◆ **Aşağıdakileri tamamlayın**:
1. Kalsiyum ihtiyacına ilişkin metne göre 19-50 yaş arası yetişkinler için kaç mg kalsiyum kazanımı tavsiye ediliyor?
2. Kalsiyum ihtiyacına ilişkin metnin "Ne kadar kalsiyuma" ifadesiyle başlayıp "yandaki kutularda bulacaksınız..." ifadesiyle biten kısmını, bu son ifade de dahil olmak üzere aynen yazın.
3. Kalsiyum ihtiyacına ilişkin metni kaldığı yerden sürdürün.

◆ **Metin bölümü**:
Ne kadar kalsiyuma ihtiyacımız olduğu konusunda ise uzmanlar hâlâ tam bir fikir birliğine varmış değiller. Prensip olarak “Çocuklar ve 9-18 yaş grubu için 1200-1300; 19-50 yaş arası yetişkinler için 1000; 50 yaş üzeri erkek ve kadınlar için 1200 mg” kalsiyum kazanımı tavsiye ediliyor. Bu miktarın “65 yaş üzerinde östrojen desteği kullanmayan, menopoz dönemi sonrası kadınlarda 1500 mg” olarak hesaplanması öneriliyor. Peki, bu ihtiyaç nasıl karşılanacak? Yanıtları, yandaki kutularda bulacaksınız...
Kalsiyum hangi gıdalarda var?

◆ **Çıkarılan kayıtlar**:
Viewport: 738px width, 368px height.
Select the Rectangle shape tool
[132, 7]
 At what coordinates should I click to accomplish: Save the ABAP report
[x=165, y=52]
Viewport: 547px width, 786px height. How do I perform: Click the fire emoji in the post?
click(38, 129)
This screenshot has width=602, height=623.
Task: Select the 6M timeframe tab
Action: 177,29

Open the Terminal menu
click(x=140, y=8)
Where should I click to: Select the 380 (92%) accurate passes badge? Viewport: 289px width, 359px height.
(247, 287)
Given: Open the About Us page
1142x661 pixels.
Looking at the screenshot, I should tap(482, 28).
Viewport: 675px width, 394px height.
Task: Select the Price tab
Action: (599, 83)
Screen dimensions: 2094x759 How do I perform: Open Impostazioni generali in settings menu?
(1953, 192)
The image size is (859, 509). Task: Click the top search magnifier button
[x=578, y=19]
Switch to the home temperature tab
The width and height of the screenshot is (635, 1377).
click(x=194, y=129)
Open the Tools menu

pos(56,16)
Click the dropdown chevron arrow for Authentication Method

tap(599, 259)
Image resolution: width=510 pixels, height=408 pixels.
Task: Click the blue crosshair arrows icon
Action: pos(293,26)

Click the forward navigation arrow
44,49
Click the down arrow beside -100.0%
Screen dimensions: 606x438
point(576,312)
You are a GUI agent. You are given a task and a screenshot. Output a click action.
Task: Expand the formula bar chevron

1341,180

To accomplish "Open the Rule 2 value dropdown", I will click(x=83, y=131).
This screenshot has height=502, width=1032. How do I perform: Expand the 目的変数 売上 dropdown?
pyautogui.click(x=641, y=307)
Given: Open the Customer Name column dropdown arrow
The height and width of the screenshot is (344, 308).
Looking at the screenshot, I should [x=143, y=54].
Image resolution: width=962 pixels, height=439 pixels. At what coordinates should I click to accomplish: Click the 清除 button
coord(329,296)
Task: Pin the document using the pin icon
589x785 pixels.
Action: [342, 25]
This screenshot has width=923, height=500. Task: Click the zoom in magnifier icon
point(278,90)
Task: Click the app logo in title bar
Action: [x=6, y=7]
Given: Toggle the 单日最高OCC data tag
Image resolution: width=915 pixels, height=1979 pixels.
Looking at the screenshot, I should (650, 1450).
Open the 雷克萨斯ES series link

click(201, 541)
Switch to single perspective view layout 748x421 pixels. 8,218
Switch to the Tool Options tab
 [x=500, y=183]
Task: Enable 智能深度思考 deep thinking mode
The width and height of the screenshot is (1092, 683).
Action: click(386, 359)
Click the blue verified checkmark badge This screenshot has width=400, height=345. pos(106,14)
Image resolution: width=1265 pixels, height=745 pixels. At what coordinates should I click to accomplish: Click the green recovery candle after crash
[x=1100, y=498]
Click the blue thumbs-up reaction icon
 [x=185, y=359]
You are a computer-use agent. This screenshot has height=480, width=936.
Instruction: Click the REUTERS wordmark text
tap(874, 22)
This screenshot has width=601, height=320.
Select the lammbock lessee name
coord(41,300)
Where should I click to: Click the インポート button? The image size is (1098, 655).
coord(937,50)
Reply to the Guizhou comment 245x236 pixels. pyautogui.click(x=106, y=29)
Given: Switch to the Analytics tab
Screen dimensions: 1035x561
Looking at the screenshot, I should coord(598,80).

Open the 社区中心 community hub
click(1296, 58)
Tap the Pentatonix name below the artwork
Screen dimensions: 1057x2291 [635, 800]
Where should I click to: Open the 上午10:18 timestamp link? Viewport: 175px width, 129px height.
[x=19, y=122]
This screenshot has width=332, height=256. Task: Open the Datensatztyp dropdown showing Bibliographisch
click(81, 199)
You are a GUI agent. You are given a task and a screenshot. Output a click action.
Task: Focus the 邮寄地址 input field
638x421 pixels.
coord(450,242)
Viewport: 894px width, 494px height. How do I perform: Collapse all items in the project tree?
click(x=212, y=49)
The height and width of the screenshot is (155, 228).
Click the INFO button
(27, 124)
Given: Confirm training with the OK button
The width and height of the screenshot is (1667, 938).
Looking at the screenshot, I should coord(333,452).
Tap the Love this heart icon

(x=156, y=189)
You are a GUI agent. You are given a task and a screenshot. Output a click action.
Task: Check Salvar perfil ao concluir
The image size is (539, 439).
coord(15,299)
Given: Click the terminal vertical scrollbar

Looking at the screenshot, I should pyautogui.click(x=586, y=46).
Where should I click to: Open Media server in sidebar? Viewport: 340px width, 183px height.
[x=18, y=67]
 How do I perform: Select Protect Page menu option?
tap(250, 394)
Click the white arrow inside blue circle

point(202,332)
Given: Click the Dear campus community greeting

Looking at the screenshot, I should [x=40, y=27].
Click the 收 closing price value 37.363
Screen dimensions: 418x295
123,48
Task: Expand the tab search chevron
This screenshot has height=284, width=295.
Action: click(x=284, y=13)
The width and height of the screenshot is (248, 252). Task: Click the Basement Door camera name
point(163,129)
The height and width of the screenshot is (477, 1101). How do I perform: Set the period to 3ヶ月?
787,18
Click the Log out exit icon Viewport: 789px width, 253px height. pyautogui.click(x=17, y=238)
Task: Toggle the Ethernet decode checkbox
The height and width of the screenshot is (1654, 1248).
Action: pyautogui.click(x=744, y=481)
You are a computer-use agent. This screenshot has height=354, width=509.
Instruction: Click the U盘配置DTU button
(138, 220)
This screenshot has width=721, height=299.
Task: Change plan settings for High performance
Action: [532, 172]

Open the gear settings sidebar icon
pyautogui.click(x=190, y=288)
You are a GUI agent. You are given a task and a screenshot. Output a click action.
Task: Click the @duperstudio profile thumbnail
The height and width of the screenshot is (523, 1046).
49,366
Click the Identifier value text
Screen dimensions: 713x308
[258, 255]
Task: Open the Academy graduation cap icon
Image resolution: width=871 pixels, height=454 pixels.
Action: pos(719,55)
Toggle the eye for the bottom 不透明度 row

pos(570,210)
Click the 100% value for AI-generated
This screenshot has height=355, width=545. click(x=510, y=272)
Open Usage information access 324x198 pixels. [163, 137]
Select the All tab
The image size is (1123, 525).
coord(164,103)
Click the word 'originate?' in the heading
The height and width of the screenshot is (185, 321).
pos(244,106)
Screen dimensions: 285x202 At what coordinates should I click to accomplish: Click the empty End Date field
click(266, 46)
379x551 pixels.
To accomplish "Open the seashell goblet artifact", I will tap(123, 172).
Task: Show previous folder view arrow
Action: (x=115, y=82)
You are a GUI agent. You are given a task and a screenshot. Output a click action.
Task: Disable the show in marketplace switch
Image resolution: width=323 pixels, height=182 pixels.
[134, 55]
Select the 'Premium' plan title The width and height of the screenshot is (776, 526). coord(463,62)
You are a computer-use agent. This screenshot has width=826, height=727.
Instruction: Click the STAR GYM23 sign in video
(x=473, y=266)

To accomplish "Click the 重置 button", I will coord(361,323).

◆ **Yazılı yanıtlar**:
1. 1000 mg.

2.
Ne kadar kalsiyuma ihtiyacımız olduğu konusunda ise uzmanlar hâlâ tam bir fikir birliğine varmış değiller. Prensip olarak “Çocuklar ve 9-18 yaş grubu için 1200-1300; 19-50 yaş arası yetişkinler için 1000; 50 yaş üzeri erkek ve kadınlar için 1200 mg” kalsiyum kazanımı tavsiye ediliyor. Bu miktarın “65 yaş üzerinde östrojen desteği kullanmayan, menopoz dönemi sonrası kadınlarda 1500 mg” olarak hesaplanması öneriliyor. Peki, bu ihtiyaç nasıl karşılanacak? Yanıtları, yandaki kutularda bulacaksınız...

3.
Kalsiyumdan en zengin besinler, süt ve süt ürünleridir. Süt, yoğurt, peynir, ayran, yalnız kalsiyumdan değil D vitamini, fosfor ve proteinden de zengin oldukları için kemiklerin en önemli kalsiyum kaynaklarıdır. 1 su bardağı kadar yoğurt veya sütle 300-350 mg civarında kalsiyum vardır. 50 mg civarında peynirde ise 200 mg kadar kalsiyum bulunur. Peynir ne kadar sertse (parmesan peyniri gibi) kalsiyum oranı o oranda yükselir. Koyu yeşil yapraklı sebzeler ve bilhassa kılçığı ile birlikte tüketilebilen balıklar (hamsi) kalsiyum için mükemmel kaynaklardır. Kalsiyumdan zenginleştirilmiş meyve suları ve kahvaltılık gevrekler de bu listeye eklenebilir. Bademde de bol kalsiyum bulunuyor. Yeşil yapraklı sebzeler kalsiyumdan zengin olsalar da süt ve süt ürünleri kadar değerli sayılmazlar. Örneğin ıspanaktaki oksalat, tohumlardaki fitatlar bu besinlerdeki kalsiyumun emilimini azaltır. Kahve, çay ve kolalı içeceklerde bulunan kafeinin de kalsiyum emilimini azaltabileceği aklınızda olsun.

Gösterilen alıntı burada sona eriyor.